Воистину карнавал. Приветственный рев, выкрики, чтобы привлечь внимание, смех, слышный отсюда аж в Филадельфии — зал заседаний быстро приобрел черты вечерней субботней таверны, еще более усугубившиеся количеством закуренных трубок и приличным числом черных кубинских сигар толщиной с кулак, привезенных недавно из Индий. Очень скоро дым заклубился в лучах солнца, и стоящим с большими веерами невольникам работы хватало.
— Как смотрятся? — спросил Соломон Талли, и Мэтью с Пауэрсом повернулись к нему — он широко улыбался, показывая ярко-белый ряд резцов.
— Прекрасно смотрятся, — ответил магистрат. — Насколько я понимаю, они стоят небольшого состояния?
— А то? Нужны бы они мне были, если бы нет?

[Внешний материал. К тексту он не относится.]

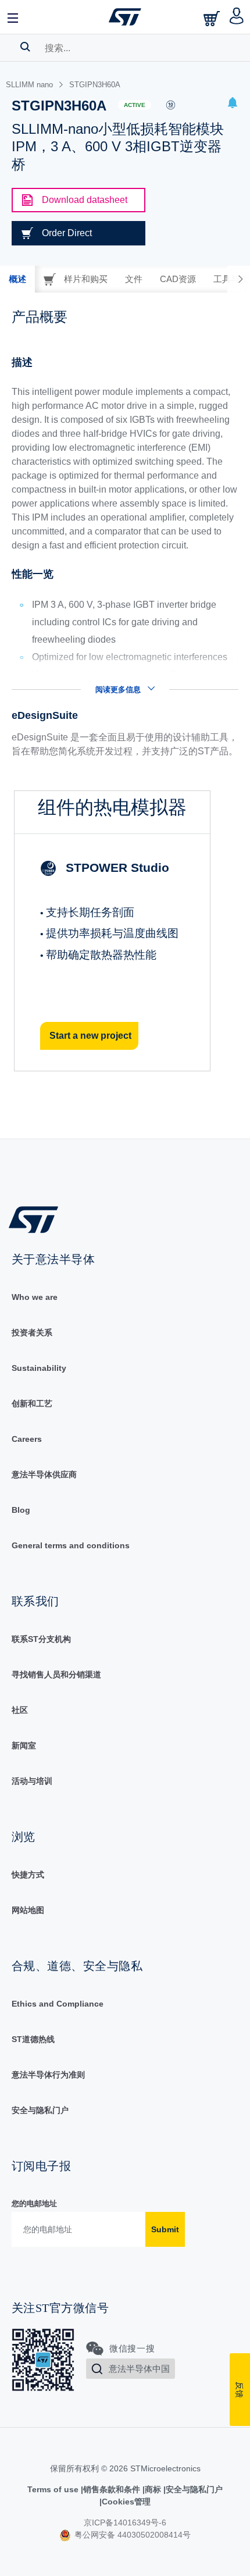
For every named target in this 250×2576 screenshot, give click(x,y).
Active (134, 105)
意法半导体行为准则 (48, 2074)
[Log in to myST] (237, 17)
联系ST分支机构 (41, 1639)
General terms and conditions (71, 1545)
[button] (13, 17)
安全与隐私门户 (40, 2110)
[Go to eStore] (213, 18)
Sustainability (39, 1368)
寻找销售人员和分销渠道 (56, 1674)
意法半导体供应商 (44, 1474)
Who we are (35, 1297)
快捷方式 (28, 1874)
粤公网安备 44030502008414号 (131, 2534)
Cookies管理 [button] (126, 2501)
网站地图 (28, 1910)
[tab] (17, 279)
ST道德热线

Талли был полным и крепким мужчиной чуть за пятьдесят, лицо у него было в глубоких морщинах, но с пухлыми щеками и здоровым румянцем. Он тоже сегодня вырядился — в светло-голубой сюртук и треуголку, жилет с темно-синими и зелеными полосами, а цепочка купленных в Лондоне часов свисала, поблескивая, из оттопыренного кармана.
— Думаю, что вряд ли, — ответил Пауэрс, поддерживая разговор, хотя и он, и Мэтью знали, что мистер Талли, столь дружелюбный и столь щедрый на общественное благо, вскоре перейдет от разговора к бахвальству.
— Лучшее и только лучшее — вот мой девиз! — как и ожидалось, понесся Талли. — Я так сказал: давайте мне самое лучшее, и плевать на цену. Вот это я получил. Слоновая кость прямо из Африки, а пружинки и железки сделаны в Цюрихе.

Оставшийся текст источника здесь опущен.